Elenes v. Deschutes County

Summarized by:

  • Court: Oregon Land Use Board of Appeals
  • Area(s) of Law: Land Use
  • Date Filed: 12-06-2018
  • Case #: 2018-071
  • Judge(s)/Court Below: Opinion by Bassham
  • Full Text Opinion

Under ORS 197.829(2), in the absence of a reviewable interpretation, LUBA has discretion to determine whether a decision is correct or to allow local governments to interpret ambiguous code language in the first instance.

Petitioners appeal a county decision approving a conditional use permit application for establishment of a bed and breakfast. The subject property is zoned Multiple Use Agricultural (MUA). Intervenor’s application proposed to remove an existing modular dwelling on the property and replace it with a new 2,200 square-foot single-story structure.

Deschutes County Code (DCC) 18.04.030 defines “bed and breakfast inn” as a “single-family dwelling unit” in which no more than three rooms are provided for no more than eight guests and defines “family” as “an individual…providing meals or lodging to not more than three additional unrelated persons.” In their third assignment of error, petitioners argue the proposed occupancy does not constitute a family because the applicant proposes to provide lodging to more than three additional unrelated persons. While the county found that the caretaker does indeed constitute a family, LUBA states this finding is conclusory, containing no explanation or analysis.

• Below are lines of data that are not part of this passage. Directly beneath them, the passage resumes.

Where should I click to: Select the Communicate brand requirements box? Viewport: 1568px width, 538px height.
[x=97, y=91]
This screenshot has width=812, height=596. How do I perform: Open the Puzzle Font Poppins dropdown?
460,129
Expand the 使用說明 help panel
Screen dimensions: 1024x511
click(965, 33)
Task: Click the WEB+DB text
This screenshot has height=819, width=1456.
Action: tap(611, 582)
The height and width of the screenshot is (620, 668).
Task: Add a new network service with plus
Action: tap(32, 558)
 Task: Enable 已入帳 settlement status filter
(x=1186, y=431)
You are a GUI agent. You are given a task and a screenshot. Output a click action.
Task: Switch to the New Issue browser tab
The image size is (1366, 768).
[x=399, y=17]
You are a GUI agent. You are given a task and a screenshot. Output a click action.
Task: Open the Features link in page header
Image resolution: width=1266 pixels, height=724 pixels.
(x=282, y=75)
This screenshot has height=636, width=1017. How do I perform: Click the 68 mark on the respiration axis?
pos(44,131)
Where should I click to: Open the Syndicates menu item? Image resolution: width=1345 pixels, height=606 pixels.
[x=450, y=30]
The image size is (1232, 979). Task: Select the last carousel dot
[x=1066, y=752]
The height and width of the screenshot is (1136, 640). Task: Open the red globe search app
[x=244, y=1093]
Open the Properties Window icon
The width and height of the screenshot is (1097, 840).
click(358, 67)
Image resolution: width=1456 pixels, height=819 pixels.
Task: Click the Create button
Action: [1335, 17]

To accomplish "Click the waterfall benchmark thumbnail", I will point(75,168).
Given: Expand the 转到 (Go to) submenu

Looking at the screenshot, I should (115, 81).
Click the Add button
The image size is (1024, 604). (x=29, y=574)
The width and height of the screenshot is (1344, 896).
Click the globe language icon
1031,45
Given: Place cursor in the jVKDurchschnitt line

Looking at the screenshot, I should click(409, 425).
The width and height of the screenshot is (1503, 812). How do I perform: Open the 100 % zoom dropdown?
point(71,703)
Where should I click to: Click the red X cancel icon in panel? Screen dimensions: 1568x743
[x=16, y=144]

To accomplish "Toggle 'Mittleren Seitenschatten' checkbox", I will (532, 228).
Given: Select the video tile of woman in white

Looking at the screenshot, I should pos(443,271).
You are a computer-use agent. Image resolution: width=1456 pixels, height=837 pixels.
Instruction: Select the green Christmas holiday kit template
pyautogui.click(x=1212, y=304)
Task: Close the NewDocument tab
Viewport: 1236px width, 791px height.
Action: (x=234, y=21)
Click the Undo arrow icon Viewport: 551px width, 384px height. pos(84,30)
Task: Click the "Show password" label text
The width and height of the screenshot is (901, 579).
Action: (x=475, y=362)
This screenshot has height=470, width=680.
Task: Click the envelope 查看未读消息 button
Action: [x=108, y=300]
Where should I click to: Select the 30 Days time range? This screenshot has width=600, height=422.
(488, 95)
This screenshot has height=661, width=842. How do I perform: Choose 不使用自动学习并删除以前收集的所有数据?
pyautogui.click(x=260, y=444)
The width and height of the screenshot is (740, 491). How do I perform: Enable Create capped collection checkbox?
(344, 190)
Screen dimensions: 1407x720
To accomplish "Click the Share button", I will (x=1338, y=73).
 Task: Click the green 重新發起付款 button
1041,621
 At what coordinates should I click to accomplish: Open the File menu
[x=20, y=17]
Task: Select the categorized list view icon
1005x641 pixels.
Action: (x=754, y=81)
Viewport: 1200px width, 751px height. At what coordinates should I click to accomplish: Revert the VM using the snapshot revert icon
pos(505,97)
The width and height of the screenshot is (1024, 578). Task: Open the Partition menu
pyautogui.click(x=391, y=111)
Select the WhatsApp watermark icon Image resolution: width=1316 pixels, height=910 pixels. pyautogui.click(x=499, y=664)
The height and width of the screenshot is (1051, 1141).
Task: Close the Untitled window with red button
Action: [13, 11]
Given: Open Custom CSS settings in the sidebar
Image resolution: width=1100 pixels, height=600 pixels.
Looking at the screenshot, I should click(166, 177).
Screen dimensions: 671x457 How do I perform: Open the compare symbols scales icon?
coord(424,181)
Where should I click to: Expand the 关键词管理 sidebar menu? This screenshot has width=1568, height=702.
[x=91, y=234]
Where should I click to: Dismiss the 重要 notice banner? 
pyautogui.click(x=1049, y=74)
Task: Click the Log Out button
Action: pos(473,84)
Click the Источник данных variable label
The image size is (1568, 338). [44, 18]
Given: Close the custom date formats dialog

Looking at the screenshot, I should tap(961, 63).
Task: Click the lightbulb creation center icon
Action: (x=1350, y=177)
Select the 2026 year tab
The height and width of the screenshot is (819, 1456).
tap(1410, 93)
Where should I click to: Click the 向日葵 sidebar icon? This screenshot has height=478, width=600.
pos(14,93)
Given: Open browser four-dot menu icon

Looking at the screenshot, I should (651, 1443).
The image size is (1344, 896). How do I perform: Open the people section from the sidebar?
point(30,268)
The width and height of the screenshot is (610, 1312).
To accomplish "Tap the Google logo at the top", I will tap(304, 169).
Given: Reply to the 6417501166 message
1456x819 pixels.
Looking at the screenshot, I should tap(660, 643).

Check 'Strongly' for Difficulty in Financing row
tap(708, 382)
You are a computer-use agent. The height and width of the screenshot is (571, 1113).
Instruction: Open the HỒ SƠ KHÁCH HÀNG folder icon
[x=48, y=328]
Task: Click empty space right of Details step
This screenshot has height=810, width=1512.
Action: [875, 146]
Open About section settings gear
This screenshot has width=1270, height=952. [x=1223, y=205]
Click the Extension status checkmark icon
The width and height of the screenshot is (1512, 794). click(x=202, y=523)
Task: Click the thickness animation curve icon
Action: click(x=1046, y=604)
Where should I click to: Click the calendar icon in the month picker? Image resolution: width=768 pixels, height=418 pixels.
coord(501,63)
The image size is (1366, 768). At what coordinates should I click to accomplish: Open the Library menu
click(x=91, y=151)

DCC 18.128.310.A provides that bed and breakfast inns are a conditional use in the MUA zone, but requires that they be restricted to owner-occupied residences. In their application, intervenor stated that the house’s caretaker would be a member of its organization and a staff member of its foundation. In their third assignment of error, petitioners also argue the county erred in concluding that the proposal qualifies as a “bed and breakfast inn” because caretakers are defined as those who take care of houses in the absence of owners and therefore cannot themselves be owners. The county responds that the DCC definition of “owner,” which includes “the authorized agent thereof,” supports the conclusion that occupancy by a caretaker is permissible. Under ORS 197.829(2), in the absence of a reviewable interpretation, LUBA has discretion to determine whether a decision is correct or to allow local governments to interpret ambiguous code language in the first instance. Here, given the absence of reviewable findings and interpretations in the county’s decision, the potentially significant consequences of adopting either interpretation, and uncertainty over the county’s intent, LUBA concludes that the county should provide an interpretation in the first instance on this point, as well as an explanation of whether the caretaker constitutes a “family” under the relevant code definitions. The third assignment of error is therefore sustained and the county’s decision is REMANDED.